Question

\[\int\frac{\cos x}{\left( 1 - \sin x \right)^3 \left( 2 + \sin x \right)} dx\]

Answer 1

We have,
\[ I = \int\frac{\cos x}{\left( 1 - \sin x \right)^3 \left( 2 + \sin x \right)} dx\]
\[\text{Let, }\sin x = t\]
\[ \Rightarrow \cos x dx = dt\]
\[\text{Now, integration becomes}, \]
\[I = \int\frac{dt}{\left( 1 - t \right)^3 \left( 2 + t \right)} \]
\[ = - \int\frac{dt}{\left( t - 1 \right)^3 \left( t + 2 \right)} \]
\[\text{Let, }\frac{1}{\left( t - 1 \right)^3 \left( t + 2 \right)} = \frac{A}{\left( t - 1 \right)} + \frac{B}{\left( t - 1 \right)^2} + \frac{C}{\left( t - 1 \right)^3} + \frac{D}{\left( t + 2 \right)} ................(1)\]
\[ \Rightarrow 1 = A \left( t - 1 \right)^2 \left( t + 2 \right) + B\left( t - 1 \right)\left( t + 2 \right) + C\left( t + 2 \right) + D \left( t - 1 \right)^3 ....................(2)\]

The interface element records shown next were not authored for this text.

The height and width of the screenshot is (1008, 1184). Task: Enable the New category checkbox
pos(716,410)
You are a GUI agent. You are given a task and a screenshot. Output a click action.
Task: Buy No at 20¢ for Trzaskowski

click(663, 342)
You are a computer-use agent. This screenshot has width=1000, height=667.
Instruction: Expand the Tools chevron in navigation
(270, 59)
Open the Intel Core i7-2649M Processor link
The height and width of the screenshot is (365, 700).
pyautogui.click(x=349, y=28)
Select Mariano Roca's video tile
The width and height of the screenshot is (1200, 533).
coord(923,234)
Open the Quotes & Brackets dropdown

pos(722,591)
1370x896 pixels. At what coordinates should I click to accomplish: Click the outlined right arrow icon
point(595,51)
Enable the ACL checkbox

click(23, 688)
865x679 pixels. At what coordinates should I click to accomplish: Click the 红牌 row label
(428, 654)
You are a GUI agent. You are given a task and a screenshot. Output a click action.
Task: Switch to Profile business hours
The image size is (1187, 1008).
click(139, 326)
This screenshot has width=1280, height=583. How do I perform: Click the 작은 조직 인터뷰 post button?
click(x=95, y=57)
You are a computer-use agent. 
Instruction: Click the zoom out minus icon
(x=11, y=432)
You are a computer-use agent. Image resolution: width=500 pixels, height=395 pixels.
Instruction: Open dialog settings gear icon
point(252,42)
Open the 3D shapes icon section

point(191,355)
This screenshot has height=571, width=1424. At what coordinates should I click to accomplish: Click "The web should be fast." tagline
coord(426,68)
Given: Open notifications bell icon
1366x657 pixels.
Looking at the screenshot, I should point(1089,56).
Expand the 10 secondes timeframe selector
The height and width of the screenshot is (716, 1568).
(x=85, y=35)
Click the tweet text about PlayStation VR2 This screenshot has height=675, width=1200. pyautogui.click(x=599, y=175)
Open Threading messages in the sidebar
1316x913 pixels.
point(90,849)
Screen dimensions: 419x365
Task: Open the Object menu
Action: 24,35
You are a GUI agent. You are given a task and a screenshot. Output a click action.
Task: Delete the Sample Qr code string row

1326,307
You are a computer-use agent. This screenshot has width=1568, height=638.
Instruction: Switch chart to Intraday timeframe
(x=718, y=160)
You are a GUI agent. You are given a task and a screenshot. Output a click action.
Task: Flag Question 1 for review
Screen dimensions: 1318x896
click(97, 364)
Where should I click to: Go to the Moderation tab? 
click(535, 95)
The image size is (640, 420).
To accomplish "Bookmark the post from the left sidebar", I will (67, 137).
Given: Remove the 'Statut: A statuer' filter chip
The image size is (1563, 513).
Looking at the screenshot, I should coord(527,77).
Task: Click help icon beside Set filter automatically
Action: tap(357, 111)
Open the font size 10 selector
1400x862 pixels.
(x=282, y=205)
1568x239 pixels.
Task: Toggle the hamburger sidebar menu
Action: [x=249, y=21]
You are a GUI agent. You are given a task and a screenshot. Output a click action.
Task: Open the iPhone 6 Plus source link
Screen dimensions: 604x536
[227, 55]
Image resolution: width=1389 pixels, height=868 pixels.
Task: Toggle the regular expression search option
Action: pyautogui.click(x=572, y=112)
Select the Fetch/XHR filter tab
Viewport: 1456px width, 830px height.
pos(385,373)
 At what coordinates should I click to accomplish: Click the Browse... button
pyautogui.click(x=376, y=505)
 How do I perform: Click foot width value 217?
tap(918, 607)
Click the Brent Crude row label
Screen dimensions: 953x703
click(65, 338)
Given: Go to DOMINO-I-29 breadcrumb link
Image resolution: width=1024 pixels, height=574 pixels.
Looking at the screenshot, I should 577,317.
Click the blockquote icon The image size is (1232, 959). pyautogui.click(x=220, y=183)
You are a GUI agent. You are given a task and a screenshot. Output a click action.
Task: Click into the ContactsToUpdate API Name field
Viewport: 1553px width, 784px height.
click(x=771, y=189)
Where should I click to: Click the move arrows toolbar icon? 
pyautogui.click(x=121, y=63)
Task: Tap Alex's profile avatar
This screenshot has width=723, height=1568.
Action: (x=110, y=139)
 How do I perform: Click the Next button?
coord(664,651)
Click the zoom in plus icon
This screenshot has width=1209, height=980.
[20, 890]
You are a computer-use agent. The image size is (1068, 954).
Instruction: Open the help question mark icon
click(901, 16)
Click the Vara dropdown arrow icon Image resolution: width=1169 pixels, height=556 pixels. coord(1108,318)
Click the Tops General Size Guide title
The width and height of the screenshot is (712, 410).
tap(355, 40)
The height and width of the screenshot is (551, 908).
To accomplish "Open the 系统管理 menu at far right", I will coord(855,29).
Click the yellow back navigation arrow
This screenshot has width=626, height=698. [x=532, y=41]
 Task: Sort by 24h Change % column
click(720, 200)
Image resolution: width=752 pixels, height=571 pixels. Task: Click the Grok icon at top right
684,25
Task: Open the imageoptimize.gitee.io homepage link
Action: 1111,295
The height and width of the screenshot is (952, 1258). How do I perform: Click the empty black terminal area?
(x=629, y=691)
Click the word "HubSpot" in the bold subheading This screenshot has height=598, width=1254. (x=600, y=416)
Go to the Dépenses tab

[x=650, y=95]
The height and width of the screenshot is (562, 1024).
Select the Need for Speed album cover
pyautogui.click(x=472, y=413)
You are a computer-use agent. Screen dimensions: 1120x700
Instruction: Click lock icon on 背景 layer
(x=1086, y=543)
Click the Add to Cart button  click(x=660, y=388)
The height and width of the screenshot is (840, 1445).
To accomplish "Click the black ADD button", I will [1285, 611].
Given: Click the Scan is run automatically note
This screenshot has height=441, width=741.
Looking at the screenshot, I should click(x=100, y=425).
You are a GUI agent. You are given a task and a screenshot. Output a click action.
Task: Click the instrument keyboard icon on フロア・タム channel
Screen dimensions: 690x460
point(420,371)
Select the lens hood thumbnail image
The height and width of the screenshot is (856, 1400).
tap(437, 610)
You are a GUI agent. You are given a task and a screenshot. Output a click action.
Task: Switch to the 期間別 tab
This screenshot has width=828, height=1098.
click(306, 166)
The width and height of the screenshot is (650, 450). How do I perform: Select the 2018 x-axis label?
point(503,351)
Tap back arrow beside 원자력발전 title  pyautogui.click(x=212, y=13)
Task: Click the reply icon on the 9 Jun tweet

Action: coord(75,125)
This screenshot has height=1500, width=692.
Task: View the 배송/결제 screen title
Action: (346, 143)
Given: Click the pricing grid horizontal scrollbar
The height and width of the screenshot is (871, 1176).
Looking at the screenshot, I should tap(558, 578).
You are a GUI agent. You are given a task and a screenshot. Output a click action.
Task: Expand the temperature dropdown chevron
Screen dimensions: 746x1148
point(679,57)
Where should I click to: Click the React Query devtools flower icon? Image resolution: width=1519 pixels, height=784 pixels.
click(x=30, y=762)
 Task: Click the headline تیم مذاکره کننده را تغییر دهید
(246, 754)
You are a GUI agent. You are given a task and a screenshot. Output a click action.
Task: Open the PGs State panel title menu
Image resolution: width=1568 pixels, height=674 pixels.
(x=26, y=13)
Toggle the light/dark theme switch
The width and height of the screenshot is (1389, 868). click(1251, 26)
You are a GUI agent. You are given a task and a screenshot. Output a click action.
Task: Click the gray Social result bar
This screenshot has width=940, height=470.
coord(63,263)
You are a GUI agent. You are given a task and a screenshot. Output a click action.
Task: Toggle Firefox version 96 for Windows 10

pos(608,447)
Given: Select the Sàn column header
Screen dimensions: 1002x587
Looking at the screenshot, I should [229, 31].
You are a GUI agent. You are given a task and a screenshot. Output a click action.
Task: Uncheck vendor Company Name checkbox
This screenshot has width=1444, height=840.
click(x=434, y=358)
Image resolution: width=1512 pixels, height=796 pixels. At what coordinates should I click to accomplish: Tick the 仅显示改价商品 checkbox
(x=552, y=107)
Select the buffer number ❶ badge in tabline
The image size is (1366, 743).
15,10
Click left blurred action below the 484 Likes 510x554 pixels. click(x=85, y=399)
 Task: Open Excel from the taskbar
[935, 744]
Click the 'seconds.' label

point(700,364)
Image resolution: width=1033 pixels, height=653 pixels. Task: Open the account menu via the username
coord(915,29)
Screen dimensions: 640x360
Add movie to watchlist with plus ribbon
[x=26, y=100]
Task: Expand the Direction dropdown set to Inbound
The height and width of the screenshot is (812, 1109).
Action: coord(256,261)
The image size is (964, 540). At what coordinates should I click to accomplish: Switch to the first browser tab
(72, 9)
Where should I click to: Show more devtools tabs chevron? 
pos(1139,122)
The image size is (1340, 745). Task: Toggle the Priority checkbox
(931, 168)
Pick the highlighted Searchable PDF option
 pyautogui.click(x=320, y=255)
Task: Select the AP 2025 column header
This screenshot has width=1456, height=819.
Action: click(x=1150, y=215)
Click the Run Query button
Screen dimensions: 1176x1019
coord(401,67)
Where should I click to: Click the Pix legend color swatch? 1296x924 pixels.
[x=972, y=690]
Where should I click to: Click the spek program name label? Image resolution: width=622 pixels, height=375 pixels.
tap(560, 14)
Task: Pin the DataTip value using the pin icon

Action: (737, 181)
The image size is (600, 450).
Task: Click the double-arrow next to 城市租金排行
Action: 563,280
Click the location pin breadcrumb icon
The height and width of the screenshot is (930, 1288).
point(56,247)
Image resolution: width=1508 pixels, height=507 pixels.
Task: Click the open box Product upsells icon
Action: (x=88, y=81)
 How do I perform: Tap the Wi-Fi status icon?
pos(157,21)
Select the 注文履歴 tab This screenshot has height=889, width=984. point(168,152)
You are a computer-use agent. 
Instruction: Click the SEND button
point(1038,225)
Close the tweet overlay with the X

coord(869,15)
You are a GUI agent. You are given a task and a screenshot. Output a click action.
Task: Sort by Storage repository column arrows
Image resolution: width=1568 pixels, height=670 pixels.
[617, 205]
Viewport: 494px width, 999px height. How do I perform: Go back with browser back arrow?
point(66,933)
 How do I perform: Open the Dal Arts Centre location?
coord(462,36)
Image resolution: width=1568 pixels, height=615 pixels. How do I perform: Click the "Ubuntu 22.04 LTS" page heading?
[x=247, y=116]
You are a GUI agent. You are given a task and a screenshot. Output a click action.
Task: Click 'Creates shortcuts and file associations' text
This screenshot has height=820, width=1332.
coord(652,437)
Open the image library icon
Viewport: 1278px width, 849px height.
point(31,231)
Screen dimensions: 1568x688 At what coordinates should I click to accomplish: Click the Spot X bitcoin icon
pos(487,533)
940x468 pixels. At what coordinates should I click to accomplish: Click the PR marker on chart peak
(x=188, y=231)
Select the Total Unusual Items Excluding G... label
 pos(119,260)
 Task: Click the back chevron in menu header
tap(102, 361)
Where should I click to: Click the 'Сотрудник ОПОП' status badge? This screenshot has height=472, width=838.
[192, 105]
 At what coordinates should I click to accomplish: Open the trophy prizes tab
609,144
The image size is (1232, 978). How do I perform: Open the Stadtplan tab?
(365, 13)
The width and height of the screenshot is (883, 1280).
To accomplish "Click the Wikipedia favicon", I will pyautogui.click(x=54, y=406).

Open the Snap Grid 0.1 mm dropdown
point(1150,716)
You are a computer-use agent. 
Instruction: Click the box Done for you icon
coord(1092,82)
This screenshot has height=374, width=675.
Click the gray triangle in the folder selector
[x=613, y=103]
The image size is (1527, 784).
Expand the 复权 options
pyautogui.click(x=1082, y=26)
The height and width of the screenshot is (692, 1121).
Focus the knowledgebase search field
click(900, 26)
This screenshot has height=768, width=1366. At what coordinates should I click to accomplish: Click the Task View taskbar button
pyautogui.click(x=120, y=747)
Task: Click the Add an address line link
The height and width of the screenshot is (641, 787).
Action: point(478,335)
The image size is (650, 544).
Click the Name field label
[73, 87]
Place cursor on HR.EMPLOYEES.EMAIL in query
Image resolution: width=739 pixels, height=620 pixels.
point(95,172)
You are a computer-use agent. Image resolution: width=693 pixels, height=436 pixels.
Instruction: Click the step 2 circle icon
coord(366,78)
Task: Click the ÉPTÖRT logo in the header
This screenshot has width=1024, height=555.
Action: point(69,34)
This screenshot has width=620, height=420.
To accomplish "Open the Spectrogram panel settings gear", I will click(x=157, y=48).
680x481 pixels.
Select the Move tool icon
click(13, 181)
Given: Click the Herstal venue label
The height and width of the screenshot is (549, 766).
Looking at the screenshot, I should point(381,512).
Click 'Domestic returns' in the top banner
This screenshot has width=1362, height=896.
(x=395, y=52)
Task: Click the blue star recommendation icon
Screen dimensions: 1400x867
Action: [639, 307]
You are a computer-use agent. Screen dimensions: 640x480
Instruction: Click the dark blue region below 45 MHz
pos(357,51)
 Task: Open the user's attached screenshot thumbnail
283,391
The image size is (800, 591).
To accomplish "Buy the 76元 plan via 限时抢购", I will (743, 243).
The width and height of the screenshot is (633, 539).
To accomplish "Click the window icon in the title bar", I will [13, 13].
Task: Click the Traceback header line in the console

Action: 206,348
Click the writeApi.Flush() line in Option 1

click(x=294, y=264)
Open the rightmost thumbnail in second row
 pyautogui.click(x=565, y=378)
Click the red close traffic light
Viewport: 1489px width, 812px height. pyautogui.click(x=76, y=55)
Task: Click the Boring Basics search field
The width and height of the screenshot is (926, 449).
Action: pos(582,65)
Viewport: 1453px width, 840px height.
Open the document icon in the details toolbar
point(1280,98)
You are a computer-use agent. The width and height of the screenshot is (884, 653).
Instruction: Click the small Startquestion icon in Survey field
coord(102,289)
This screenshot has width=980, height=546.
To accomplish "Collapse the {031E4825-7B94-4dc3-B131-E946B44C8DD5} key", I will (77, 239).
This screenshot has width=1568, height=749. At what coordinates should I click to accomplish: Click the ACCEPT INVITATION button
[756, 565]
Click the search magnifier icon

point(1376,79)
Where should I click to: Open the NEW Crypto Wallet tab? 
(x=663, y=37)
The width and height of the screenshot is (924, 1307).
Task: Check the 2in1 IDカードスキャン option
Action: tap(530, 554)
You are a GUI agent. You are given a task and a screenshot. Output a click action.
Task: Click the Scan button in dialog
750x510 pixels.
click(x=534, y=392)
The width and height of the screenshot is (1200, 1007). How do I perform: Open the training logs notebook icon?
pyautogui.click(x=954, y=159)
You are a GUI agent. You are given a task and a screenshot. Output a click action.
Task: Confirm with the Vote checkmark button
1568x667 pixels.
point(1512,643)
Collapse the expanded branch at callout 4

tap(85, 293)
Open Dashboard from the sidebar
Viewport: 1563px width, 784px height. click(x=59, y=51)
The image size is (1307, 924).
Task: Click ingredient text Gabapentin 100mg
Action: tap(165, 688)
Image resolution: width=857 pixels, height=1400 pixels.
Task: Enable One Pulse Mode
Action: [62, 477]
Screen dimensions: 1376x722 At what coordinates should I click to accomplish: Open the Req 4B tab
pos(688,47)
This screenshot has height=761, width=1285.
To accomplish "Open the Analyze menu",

\[\text{Putting t = 1 in (2), we get}\]
\[1 = 3C\]
\[ \Rightarrow C = \frac{1}{3}\]
\[\text{Putting t = - 2 in (2), we get}\]
\[1 = D \left( - 2 - 1 \right)^3 \]
\[ \Rightarrow 1 = - 27D\]
\[ \Rightarrow D = \frac{- 1}{27}\]
\[\text{Putting t = 0 in (2), we get}\]
\[1 = 2A - 2B + 2C - D\]
\[ \Rightarrow 1 = 2A - 2B + \frac{2}{3} + \frac{1}{27}\]
\[ \Rightarrow 2A - 2B = \frac{8}{27}\]
\[ \Rightarrow A - B = \frac{4}{27}\]
\[\text{Putting t = 2 in (2), we get}\]
\[1 = 4A + 4B + 4C + D\]
\[ \Rightarrow 1 = 4A + 4B + \frac{4}{3} - \frac{1}{27}\]
\[ \Rightarrow A + B = - \frac{2}{27}\]
\[Now, A - B = \frac{4}{27}\text{ and }A + B = - \frac{2}{27} \Rightarrow A = \frac{1}{27}\text{ and }B = \frac{- 1}{9}\]

\[\text{Substituting the values of A, B, C and D in (1), we get}\]
\[\frac{1}{\left( t - 1 \right)^3 \left( t + 2 \right)} = \frac{1}{27\left( t - 1 \right)} - \frac{1}{9 \left( t - 1 \right)^2} + \frac{1}{3 \left( t - 1 \right)^3} + \frac{- 1}{27\left( t + 2 \right)}\]
\[\text{Now, integration becomes}\]
\[ I = - \int\left[ \frac{1}{27\left( t - 1 \right)} - \frac{1}{9 \left( t - 1 \right)^2} + \frac{1}{3 \left( t - 1 \right)^3} + \frac{- 1}{27\left( t + 2 \right)} \right]dt\]
\[ = - \left[ \frac{1}{27}\log \left| t - 1 \right| + \frac{1}{9\left( t - 1 \right)} - \frac{1}{6 \left( t - 1 \right)^2} - \frac{1}{27}\log \left| t + 2 \right| \right] + C\]
\[ = - \frac{1}{27}\log \left| \sin x - 1 \right| - \frac{1}{9\left( \sin x - 1 \right)} + \frac{1}{6 \left( \sin x - 1 \right)^2} + \frac{1}{27}\log \left| \sin x + 2 \right| + C\]
\[ = - \frac{1}{27}\log \left| 1 - \sin x \right| + \frac{1}{9\left( 1 - \sin x \right)} + \frac{1}{6 \left( 1 - \sin x \right)^2} + \frac{1}{27}\log \left| 2 + \sin x \right| + C\]